Brief> Looking at the data, count the lines where the word "agent" occurs and answer with only the number.

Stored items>
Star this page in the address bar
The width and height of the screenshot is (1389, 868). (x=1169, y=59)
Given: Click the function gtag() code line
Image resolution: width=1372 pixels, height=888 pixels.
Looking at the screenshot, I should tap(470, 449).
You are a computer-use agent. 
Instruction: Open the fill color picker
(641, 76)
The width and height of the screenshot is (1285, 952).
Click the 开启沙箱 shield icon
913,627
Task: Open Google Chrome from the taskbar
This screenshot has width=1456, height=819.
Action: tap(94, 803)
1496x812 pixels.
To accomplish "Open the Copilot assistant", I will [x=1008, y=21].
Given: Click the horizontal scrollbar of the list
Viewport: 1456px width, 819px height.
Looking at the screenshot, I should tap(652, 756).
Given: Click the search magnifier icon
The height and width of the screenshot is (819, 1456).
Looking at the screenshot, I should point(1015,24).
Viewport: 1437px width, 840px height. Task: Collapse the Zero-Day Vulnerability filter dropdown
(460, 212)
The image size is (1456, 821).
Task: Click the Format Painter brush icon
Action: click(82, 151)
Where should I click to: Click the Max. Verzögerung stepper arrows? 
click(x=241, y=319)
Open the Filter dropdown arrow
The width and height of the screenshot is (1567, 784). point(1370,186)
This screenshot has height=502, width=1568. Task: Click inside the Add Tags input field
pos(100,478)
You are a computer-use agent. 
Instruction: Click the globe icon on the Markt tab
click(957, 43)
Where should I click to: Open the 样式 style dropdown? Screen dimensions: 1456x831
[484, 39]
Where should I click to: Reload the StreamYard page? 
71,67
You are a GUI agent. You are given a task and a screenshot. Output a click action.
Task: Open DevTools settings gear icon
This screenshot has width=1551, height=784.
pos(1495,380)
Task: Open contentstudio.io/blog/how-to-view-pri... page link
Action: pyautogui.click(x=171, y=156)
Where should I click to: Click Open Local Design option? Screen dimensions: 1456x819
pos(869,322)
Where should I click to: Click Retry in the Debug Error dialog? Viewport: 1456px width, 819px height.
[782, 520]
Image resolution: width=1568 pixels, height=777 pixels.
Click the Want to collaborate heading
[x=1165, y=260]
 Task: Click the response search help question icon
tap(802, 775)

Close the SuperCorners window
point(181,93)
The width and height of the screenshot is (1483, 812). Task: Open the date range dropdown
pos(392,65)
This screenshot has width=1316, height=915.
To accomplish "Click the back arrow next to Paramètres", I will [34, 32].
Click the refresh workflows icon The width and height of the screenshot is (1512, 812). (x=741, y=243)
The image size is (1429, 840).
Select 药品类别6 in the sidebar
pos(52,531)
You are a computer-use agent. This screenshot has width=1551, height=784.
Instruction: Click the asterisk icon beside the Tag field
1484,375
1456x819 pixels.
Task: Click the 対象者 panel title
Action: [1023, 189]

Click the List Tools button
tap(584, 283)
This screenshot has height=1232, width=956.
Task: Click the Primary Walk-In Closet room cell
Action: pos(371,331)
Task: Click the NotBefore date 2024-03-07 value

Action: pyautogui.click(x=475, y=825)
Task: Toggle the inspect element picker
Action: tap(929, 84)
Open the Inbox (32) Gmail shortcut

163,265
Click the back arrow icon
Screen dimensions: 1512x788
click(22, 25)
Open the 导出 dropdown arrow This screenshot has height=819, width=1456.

Result> 4